Subjects should be excluded before completing all experimental sessions or from data analysis if they demonstrate any of the following:

• Failure to show detectable or reliable SCR - when applying and testing skin conductance response, subjects may demonstrate flat SCR. If this occurs, it is recommended to wait an additional 5 min as responses may not immediately emerge, or check for bubbles with in the conductance gel (in this case electrodes should be removed, cleaned and refilled). Subjects who have flat SCR response even after these troubleshooting strategies should be excused from the experiment.

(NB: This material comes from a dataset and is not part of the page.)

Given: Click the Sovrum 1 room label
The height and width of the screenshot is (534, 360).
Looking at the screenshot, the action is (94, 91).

• Failure to demonstrate acquisition of the fear response (on Day 1): differential SCR to the CS+ and CS- by the end of the acquisition session (mean of second half of the acquisition trials) that is in the wrong direction (i.e. CS- > CS+) or that is too small to conclude learning has occurred (i.e., difference is less than 0.1 μs).
• Failure to demonstrate extinction of the fear response (on Day 2): differential SCR to the CS+ and CS- by the end of the extinction session (on the last trial) that is larger than 0.1 μs.

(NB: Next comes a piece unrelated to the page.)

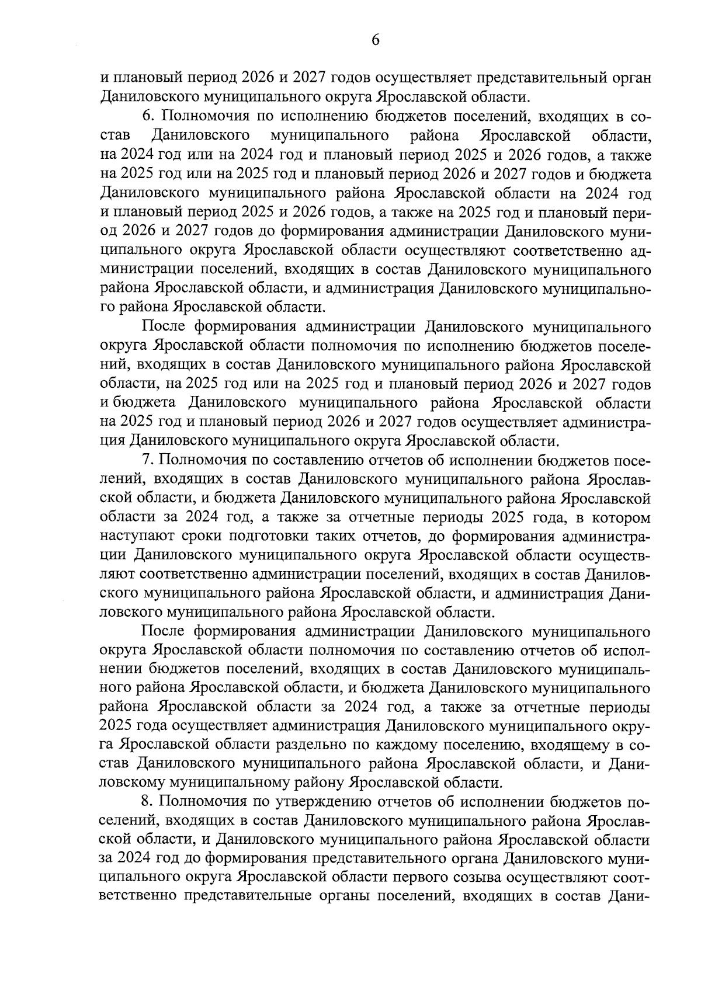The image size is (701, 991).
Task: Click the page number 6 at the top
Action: pos(376,40)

The protocol we presented here enables creating a simple conditioned fear response to a neutral stimulus paired with an aversive outcome. A day later we reactivated the fear memory in order to trigger its reconsolidation. During this stage we induced interference in the form of extinction training. To verify that extinction affects reconsolidation we used two control groups. One group underwent extinction without the reminder trial triggering reconsolidation, and another group experienced the reminder trial but then underwent extinction outside the reconsolidation window. We then measured, during the next day, whether the memory spontaneously recovered or whether the fear response to the conditioned stimuli failed to recover.

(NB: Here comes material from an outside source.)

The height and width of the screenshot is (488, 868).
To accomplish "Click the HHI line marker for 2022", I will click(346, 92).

Pavlovian conditioning is a classic paradigm that has been widely used in the last few decades across many species. Animal research has described the neural mechanisms underlying the formation of the fear association and its extinction in great detail^19,20. Studies in humans have successfully adapted this protocol to elucidate the neural correlates in the human brain^21-24. The current protocol is a subtle variation of this well-established paradigm and therefore ideal to reveal, characterize and manipulate reconsolidation in humans.